‘Chalk and Cheese’: A stark contrast to Rishabh Pant’s batting of red and white ball cricket

Test cricket has always been seen as the most difficult form of success, and it is also assumed that if anyone can hit hard in red ball cricket they can repeat the same as a white ball, but this is not the case with the wicketkeeper-batsman Rishabh pant.

From time to time, with his thrilling strikes, Pant has proven to be a “special” talent and can change the course of a match or sometimes even a finely balanced streak in a session or less with a counterattack approach.

However, the same Pant appears to be a completely different player in the white ball formats (ODI and T20I) and is quite confusing as one would think that his natural stroke play is tailored to the game’s shorter formats. If we compare the left hand scoring in Test cricket with that of the white ball formats, it will be like chalk and cheese.

The Wikipedia hitter came under fire in India’s recent white ball series against South Africa. Nevertheless, the 24-year-old produced an unforgettable performance in difficult England conditions, scoring 146 of 111 balls in the first innings and 57 of 86 deliveries in the second innings of the Edgbaston Test against England.

BANT’s recent tournaments have reignited the controversy once again over his failure to emulate his demos in the shorter formats.

So far, the Uttarakhand-born cricketer has scored 2,123 in 31 Tests, with a strong average of 43.3 and a healthy strike rate of 72.66. His brilliant experimental career also features five centuries and 10 half centuries. Interestingly, most of the hundreds came in different parts of the world – England, Australia and South Africa – which are tough for visiting hitters.

In the ODIs, he has 715 runs in 24 games, an average of 32.50 and a hitting average of 109.32 along with five 50s, making his 50-plus record perfectly fine. But, in the T20Is, Pant has scored just 741 points in 48 games, with a poor average of 23.15 and most important – his batting average – is also only 123.91, which is quite odd considering his ability to play free-flowing kicks.

His T20I numbers certainly give the impression that Pant is certainly not the most destructive hitter in the shortest form of the game. The batting average is less than 25 and the batting average is around 125 probably doesn’t do justice to his “special” talent.

Pant, who delighted and disappointed his fans, almost equally, proved to be of the highest standard in Test cricket and left the selectors with no choice but to pick him as India’s first choice wicketkeeper. But in white ball cricket, time is sure to run out.
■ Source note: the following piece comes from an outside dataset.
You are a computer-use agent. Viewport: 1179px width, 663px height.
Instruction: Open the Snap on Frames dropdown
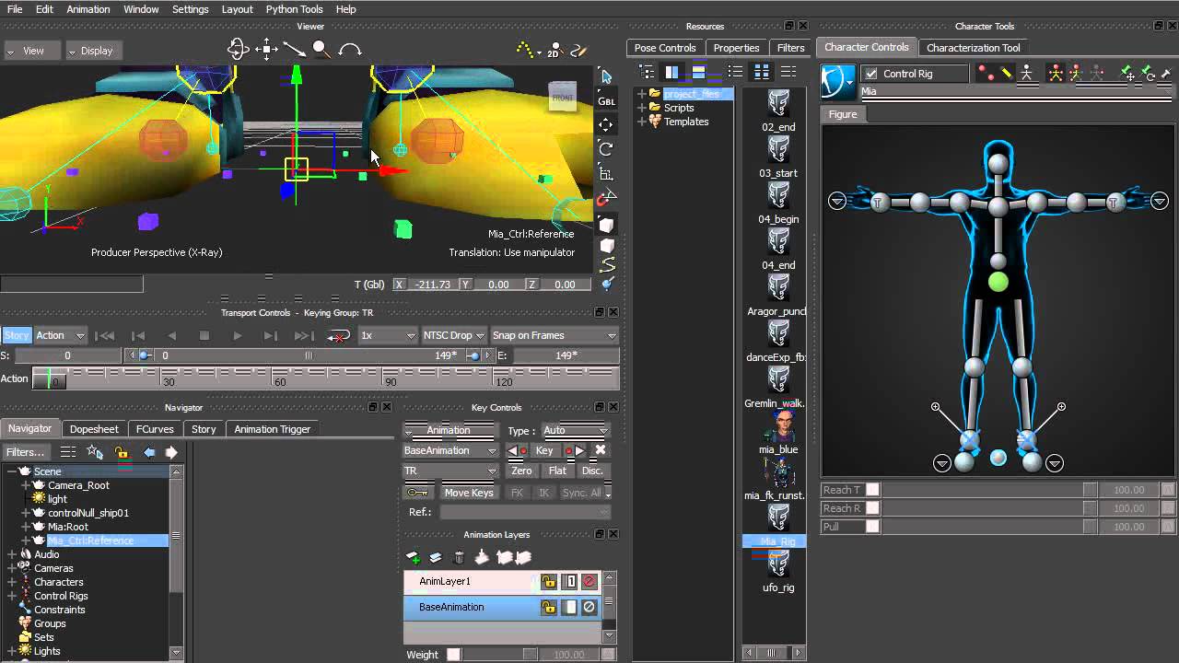click(553, 336)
With a plethora of wicket-keeping options in Ishan Kishan, KL Rahul, Sanju Samson and Dinesh Karthik, the Delhi Capitals captain will have to play some winning strikes in India’s upcoming white ball series, or else it will be tough for him to reach the T20 World Cup in Australia.

Was his arrogance overpowered? Is there any technical flaw or mental hurdle – nobody is quite sure, what is Pant’s disease in T20 cricket. However, a few patterns certainly emerged.

Whether it was during the T20I series against South Africa or at the IPL 2022, on most occasions Pant threw his share away when things were going well for him and his team. And the most frustrating thing for fans was that the hitter was trapped in the same way.

Bant was certainly aware of his mistakes, but his inability to come up with a counter plan is also troubling and surprising because southpaw has an excellent selection of two strokes in his bunkers. Given the youngster’s mentality and free-stroking approach to the challenges of modern cricket, many experts feel that no serious corrections are needed, but he does need to choose his shots well.

Whatever his flaws, Pant needs to find a way through in close coordination with head coach Rahul Dravid and batting coach Vikram Rathore as fans wish to see a better version of the ‘talented’ batter for better health of Indian cricket.